Wednesday, 13 December 2023

Thunder & Lightning

 

I'm nicely coasting along about three weeks behind on my blog posts, and most other things at the minute!! I don't know why it always comes as such a surprise that the end of November/beginning of December is absolutely bonkers, with the calendar stuffed full of multiple events a day, household jobs and festive jobs and work jobs coming out of your ears... it happens every year. But I think I'm beginning to see the light at the top of the Christmas tree now and I have a little more time to sit down and go through the projects I've been sneaking in. 

These, of course, are the Thunder and Lightning artist trading cards for the November Stitchscape Swap. It's another theme where I found a lot of the fabric ages ago at the beginning of the year at the Ardingly Quilt Show and have been hanging on to it for this very purpose. 

And I'll apologise in advance for the dodgy lighting - the photos were done very late at night and I could only find one of my daylight lamps so used a show lamp with a different lighting colour... it seemed fine on the camera but is very strange on the screen with the two sides!



These are very busy cards. There's lots of pattern and juxtaposition (big word!) between light and dark here and I kind of wanted it that way. Lightning is easy to portray, you just do some streaks of bright slashes across the landscape and done, but thunder is more mysterious and less obvious so I have gone with busy and slightly overwhelming prints to make it very noisy, like the thunder. I hope it kind of comes across and doesn't just look a mess. Either way, they certainly aren't calm and peaceful cards!
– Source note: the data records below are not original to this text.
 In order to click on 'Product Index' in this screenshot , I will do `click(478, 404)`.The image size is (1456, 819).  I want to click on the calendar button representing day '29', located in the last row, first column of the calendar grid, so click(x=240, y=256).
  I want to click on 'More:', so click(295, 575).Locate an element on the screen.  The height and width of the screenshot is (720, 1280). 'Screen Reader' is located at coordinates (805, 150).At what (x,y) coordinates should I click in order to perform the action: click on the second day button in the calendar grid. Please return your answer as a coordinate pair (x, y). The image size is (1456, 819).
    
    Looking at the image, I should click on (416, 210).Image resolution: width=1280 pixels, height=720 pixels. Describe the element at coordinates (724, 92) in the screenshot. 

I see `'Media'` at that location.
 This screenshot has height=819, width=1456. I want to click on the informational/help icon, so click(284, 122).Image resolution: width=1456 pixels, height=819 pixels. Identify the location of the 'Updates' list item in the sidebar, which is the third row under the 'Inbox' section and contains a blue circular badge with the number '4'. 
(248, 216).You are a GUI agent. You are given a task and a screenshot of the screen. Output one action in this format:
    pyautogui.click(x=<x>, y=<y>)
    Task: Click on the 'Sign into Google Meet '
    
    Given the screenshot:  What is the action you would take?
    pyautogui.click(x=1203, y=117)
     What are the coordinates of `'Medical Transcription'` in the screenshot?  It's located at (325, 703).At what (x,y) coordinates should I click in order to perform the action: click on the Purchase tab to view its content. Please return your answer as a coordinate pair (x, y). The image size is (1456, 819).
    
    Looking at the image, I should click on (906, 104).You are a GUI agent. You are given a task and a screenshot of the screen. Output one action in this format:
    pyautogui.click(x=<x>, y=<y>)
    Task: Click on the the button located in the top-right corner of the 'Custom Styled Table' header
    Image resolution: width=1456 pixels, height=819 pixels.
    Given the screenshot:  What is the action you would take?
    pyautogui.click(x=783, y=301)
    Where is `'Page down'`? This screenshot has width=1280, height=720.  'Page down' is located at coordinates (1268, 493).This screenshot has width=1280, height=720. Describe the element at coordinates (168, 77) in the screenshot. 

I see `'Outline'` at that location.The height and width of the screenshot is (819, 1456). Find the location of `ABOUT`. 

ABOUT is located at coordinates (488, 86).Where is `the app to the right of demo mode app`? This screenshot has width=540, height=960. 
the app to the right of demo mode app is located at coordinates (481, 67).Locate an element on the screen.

I don't know whether I should have made the lightning a bit bigger and bolder though? Perhaps the spikes disappear too much into my busy backgrounds. They have been made by couching on a full strand of embroidery thread, which I split into smaller strands going down. That was a bit of a faff to be honest, and I've ended up stitching single strand offshoots in gaps to fill areas out, but I think it worked relatively well. For additional sparkle, right at the last minute I added on a single strand of metallic silver thread backstitched just to one side of each of the thicker sections of lightning so that there was a sparkling element. 



I've added in splashes of dark blue into this as well to give it some colour. The top fabric layer with its splash print pattern is actually a dark blue with grey and I've not stitched this layer other than to edge it. For this I mixed up a blue and grey in the needle at once to create mottled french knots which I think have worked really nicely there. 
Underneath all of the layers I've used a pale grey fabric which represents when the whole sky lights up at the point of a flash, even if you can't see the forked lines from where you are. It illuminates the sky and turns trees and mountains into silhouettes, which is why this fabric layer was the first one to go down in the hoop, like a streak on the horizon. 


The mountain is a lovely black and silvery batik print and I've gone around all of the splodges in this with back stitch to give it some texture, then edged it with bullion knots for a fairly clean looking edge. 
In my stash I have a wonderful two-colour ric-rac in blue and white, which I've used before as waves but here I've used it to match in with the sky and be a different texture. It could be a bush, a fence, a trackway...however you'd like to interpret it. 



The flowers are woven wheel stitch in black (which naturally has picked up all the small fibres so looks quite hairy in the photos!) so they are quite puffy and fun to feel under your fingers. I've added clear little beads into the centres to just pick up some sparkle as a reflection of the lightning, almost like little eyes that the flowers are watching the light show with. I've also popped in some detached chain stitches as leaves just to give them something to sit in rather than floating aimlessly around that bottom layer. 




I think if I had another crack at these, I would use something else for the lightning that's a bit bolder or chunkier. Perhaps a shiny yarn? I don't really want anything woolly though, it needs to be something smooth and sleek and sharp. It could be combined layers of the DMC silky embroidery floss I suppose, with the slight sheen it already has in it?
Who knows, if you know of the most perfect lightning thread/yarn/material, let me know!



The stitch run down for these cards is; french knots, couching, straight stitch, back stitch, bullion knots, running stitch, detached chain stitch, woven wheel stitch and beading.